In the relaxed state there is a low myoplasmic concentration of calcium ions, no myosin kinase is activated and no cycling of cross-bridges occurs. If the muscle is then stimulated, the myoplasmic calcium levels rise considerably and myosin kinase is activated. Then causes rapid phosphorylation of all the myosin heads, and the fast cross-bridge cycle is initiated. If the myoplasmic calcium falls to moderate levels, as it will tend to do with a continued stimulus, then fewer of the myosin heads will remain phosphorylated at the fourth stage of the cycle. There will then be a delay before the cross-bridge separates. The muscle will be using the slower contraction cycle.

Control of some smooth muscle contraction is achieved by controlling the levels of cyclic AMP in the cell. In high concentrations this acts to inhibit activity of the myosin kinase. As such it relaxes smooth muscle. This occurs noticeably in vascular smooth muscle.
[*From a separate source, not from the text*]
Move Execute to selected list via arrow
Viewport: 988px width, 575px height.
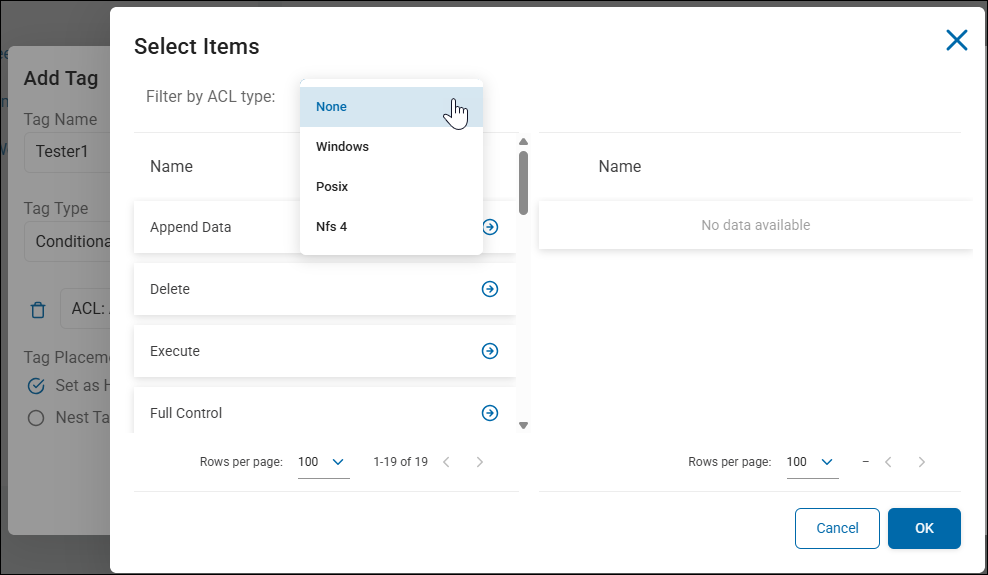pos(490,351)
External control of smooth muscle is by a number of means. Much control is by innervation of the muscle. The origin of these nerves may be extrinsic from the autonomic nervous system, intrinsic from plexuses within the smooth muscle tissue or afferent sensory neurons that mediate various reflexes.
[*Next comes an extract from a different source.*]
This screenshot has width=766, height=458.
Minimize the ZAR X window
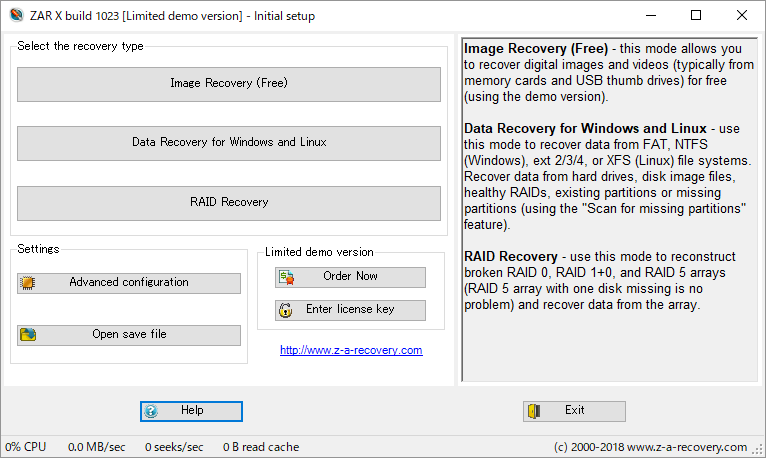coord(650,15)
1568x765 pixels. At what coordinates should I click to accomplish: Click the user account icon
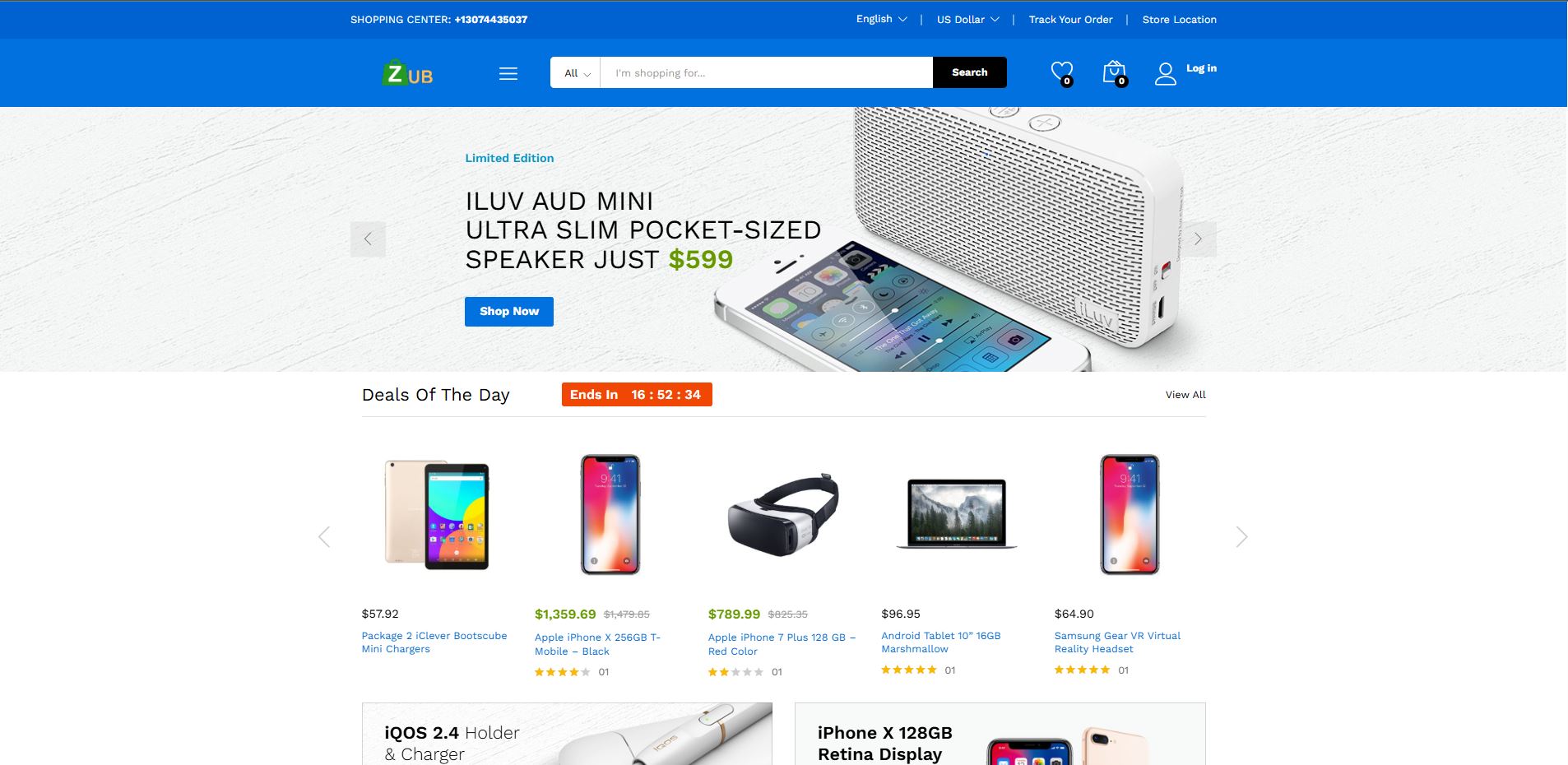point(1165,74)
Each terminal branch of the autonomic system passes close to the cell and has a series of swollen areas or varicosities spread along the axon. Each of these varicosities contains the neurotransmitter and is equivalent to the more complex neuromuscular junction found in innervation of skeletal muscle. In the spontaneous muscle of the gut innervation may, instead, be by axon muscles. These end near to a patch of muscle rather than innervating each muscle cell individually. It is the gap junctions between the cells that make this possible.

The many differences in response between tissues are dictated by the differences in innervation, type of transmitter released and nature of receptors for each transmitter. Release of adrenaline or noradrenaline from nerve endings causes hyperpolarization of the membrane and a decrease in the frequency of the waves of depolarisation. Cholinergic nerve endings have the opposite effect.
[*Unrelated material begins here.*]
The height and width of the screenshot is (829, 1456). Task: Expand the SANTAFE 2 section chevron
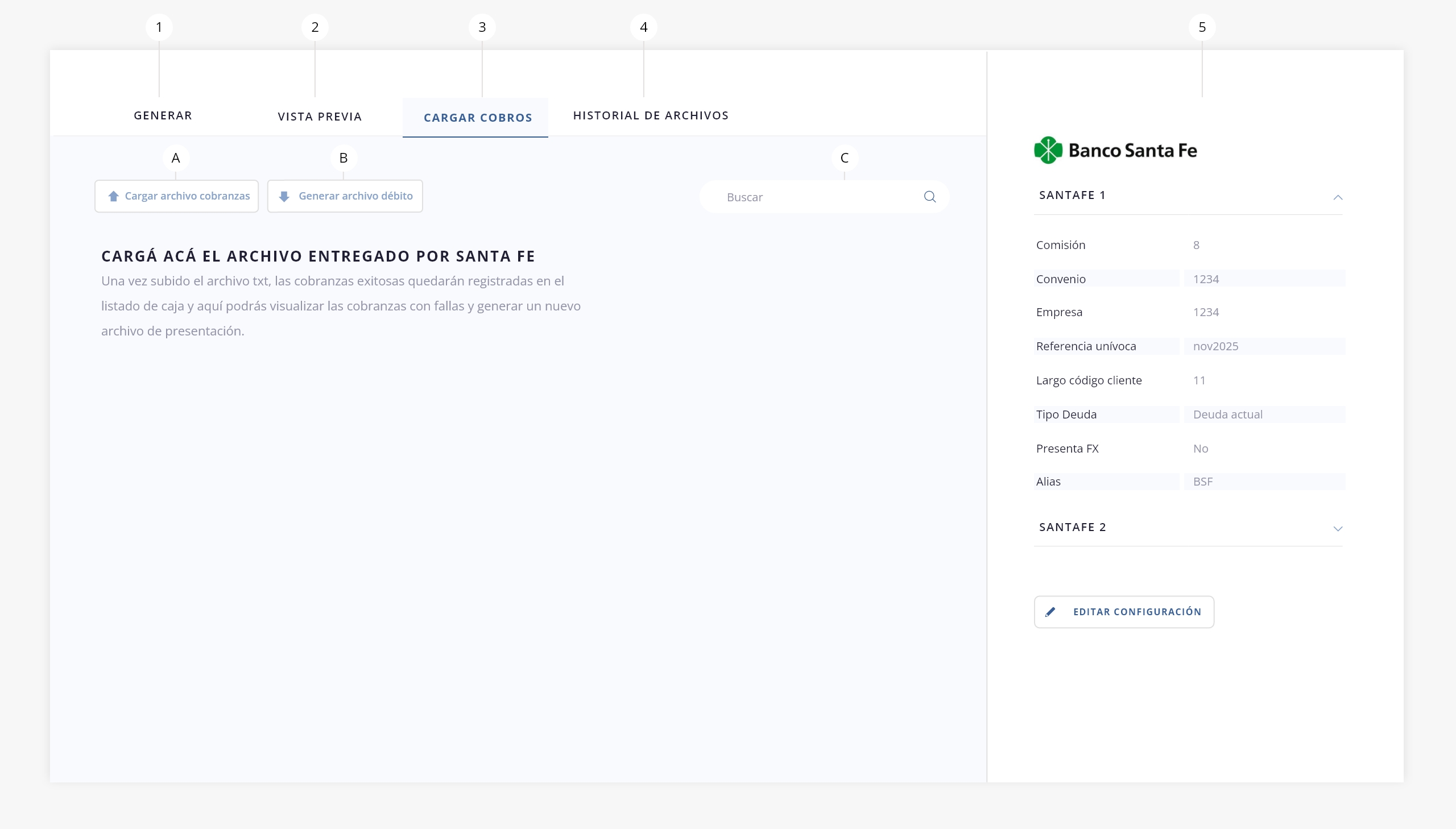click(x=1338, y=529)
Contractile responses may also be modulated by the surrounding cells rather than by innervation. An example often cited is the relationship between the smooth muscle surrounding the arteries and the endothelium which lies on the lumenal side of this muscle. Acetylcholine is known to act on endothelial receptors and to relax smooth arterial muscle. Nitric Oxide in this case has been identified as the chemical released from the endothelium to produce relaxation of the muscle.

Another example is that in increased metabolic activity of skeletal muscle adenosine is produced. Receptors on the smooth muscle cells of the arteries cause the muscle to relax and induces vasodilatation. Result? Increase in blood supply to the muscle during periods of high activity.

Smooth muscle is also regulated by circulating hormones and receptors for adrenaline are common on the sarcolemma.

Smooth muscle cells are also able to show spontaneous activity. The membrane potential rises and falls in slow waves. It is not known precisely how this happens but two methods are proposed. The sodium pump is thought either to have a rhythmic pattern of activity, or the ion conductances across the membrane are constantly changing. Every now and again the membrane potential reaches threshold level (~35mV) and initiates an all or nothing action potential. Stretching of the muscle cell depolarises the fibre and thus increases the frequency of action potentials. This can account for the contraction of smooth muscle when resisting external extension. However there is no spontaneous activity in smooth muscle of the iris, nictitaing membrane and vas deferens which are under semi-voluntary control. The action potentials have shown themselves to be insensitive to tetrodotoxin or lack of sodium in the extracellular fluid. However, addition of calcium channel blockers such as manganese, lanthanum, cobalt and the drugs verapamil and nifedipine will prevent action potential firing. Calcium can be shown to be the major controlling ion in smooth muscle cells.